Generate Smart Replies with ML Kit on Android

You can use ML Kit to generate message replies using an on-device model.

To generate smart replies, you pass ML Kit a log of recent messages in a conversation. If ML Kit determines the conversation is in English, and that the conversation doesn't have potentially sensitive subject matter, ML Kit generates up to three replies, which you can suggest to your user.

Before you begin

  1. If you haven't already, add Firebase to your Android project.
  2. Add the dependencies for the ML Kit Android libraries to your module (app-level) Gradle file (usually app/build.gradle):
    apply plugin: 'com.android.application'
    apply plugin: 'com.google.gms.google-services'
    
    dependencies {
      // ...
      implementation 'com.google.firebase:firebase-ml-natural-language:22.0.0'
      implementation 'com.google.firebase:firebase-ml-natural-language-smart-reply-model:20.0.7'
    }
  3. Also in your app-level build.gradle file, disable compression of tflite files:
    android {
        // ...
        aaptOptions {
            noCompress "tflite"
        }
    }

1. Create a conversation history object

To generate smart replies, you pass ML Kit a chronologically-ordered List of FirebaseTextMessage objects, with the earliest timestamp first.

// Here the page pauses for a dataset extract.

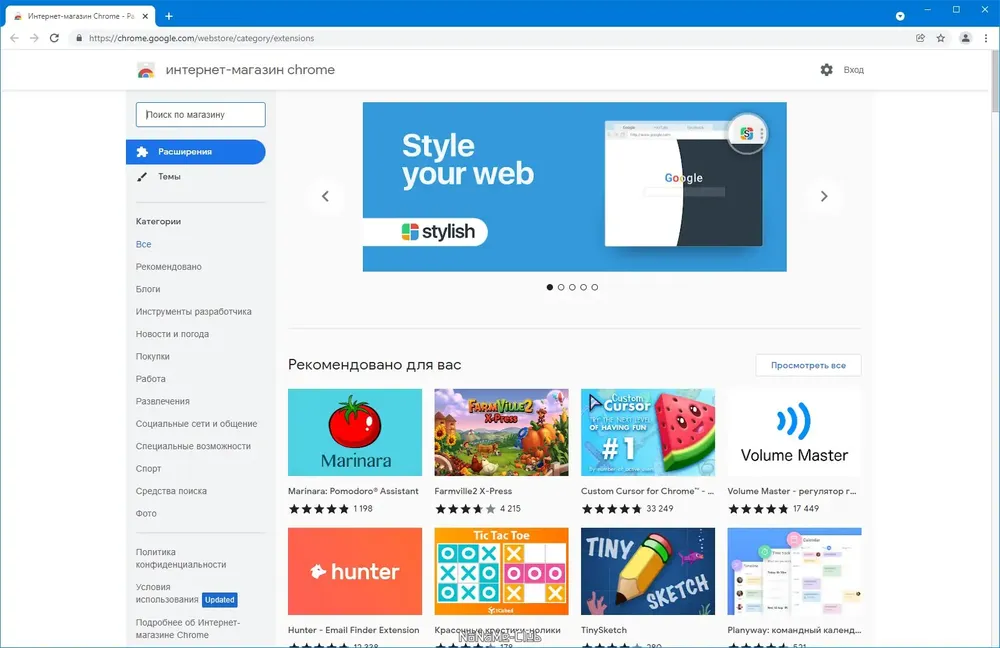Open the Инструменты разработчика category link
The width and height of the screenshot is (1000, 648).
(x=193, y=311)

Whenever the user sends a message, add the message and its timestamp to the conversation history:

Java

conversation.add(FirebaseTextMessage.createForLocalUser(
        "heading out now", System.currentTimeMillis()));

Kotlin

conversation.add(FirebaseTextMessage.createForLocalUser(
        "heading out now", System.currentTimeMillis()))

Whenever the user receives a message, add the message, its timestamp, and the sender's user ID to the conversation history. The user ID can be any string that uniquely identifies the sender within the conversation. The user ID doesn't need to correspond to any user data, and the user ID doesn't need to be consistent between conversation or invocations of the smart reply generator.

Java

conversation.add(FirebaseTextMessage.createForRemoteUser(
        "Are you coming back soon?", System.currentTimeMillis(), userId));

Kotlin

conversation.add(FirebaseTextMessage.createForRemoteUser(
        "Are you coming back soon?", System.currentTimeMillis(), userId))

A conversation history object looks like the following example:

Timestamp User ID Local User? Message
Thu Feb 21 13:13:39 PST 2019 true are you on your way?
Thu Feb 21 13:15:03 PST 2019 FRIEND0 false Running late, sorry!

Note that the most recent message in the example above is from a non-local user. This is important because ML Kit suggests replies intended to be sent by the user of your app: the local user. You should be sure you're passing ML Kit a conversation log that ends with a message to which your user might want to reply.

2. Get message replies

To generate smart replies to a message, get an instance of FirebaseSmartReply and pass the conversation history to its suggestReplies() method:

Java

FirebaseSmartReply smartReply = FirebaseNaturalLanguage.getInstance().getSmartReply();
smartReply.suggestReplies(conversation)
        .addOnSuccessListener(new OnSuccessListener<SmartReplySuggestionResult>() {
            @Override
            public void onSuccess(SmartReplySuggestionResult result) {
                if (result.getStatus() == SmartReplySuggestionResult.STATUS_NOT_SUPPORTED_LANGUAGE) {
                    // The conversation's language isn't supported, so the
                    // the result doesn't contain any suggestions.
                } else if (result.getStatus() == SmartReplySuggestionResult.STATUS_SUCCESS) {
                    // Task completed successfully
                    // ...
                }
            }
        })
        .addOnFailureListener(new OnFailureListener() {
            @Override
            public void onFailure(@NonNull Exception e) {
                // Task failed with an exception
                // ...
            }
        });

Kotlin

val smartReply = FirebaseNaturalLanguage.getInstance().smartReply
smartReply.suggestReplies(conversation)
        .addOnSuccessListener { result ->
            if (result.getStatus() == SmartReplySuggestionResult.STATUS_NOT_SUPPORTED_LANGUAGE) {
                // The conversation's language isn't supported, so the
                // the result doesn't contain any suggestions.
            } else if (result.getStatus() == SmartReplySuggestionResult.STATUS_SUCCESS) {
                // Task completed successfully
                // ...
            }
        }
        .addOnFailureListener {
            // Task failed with an exception
            // ...
        }

If the operation succeeds, a SmartReplySuggestionResult object is passed to the success handler. This object contains a list of up to 3 suggested replies, which you can present to your user:

Java

for (SmartReplySuggestion suggestion : result.getSuggestions()) {
    String replyText = suggestion.getText();
}

Kotlin

for (suggestion in result.suggestions) {
    val replyText = suggestion.text
}

Note that ML Kit might not return results if the model isn't confident in the relevance of the suggested replies, the input conversation isn't in English, or if the model detects sensitive subject matter.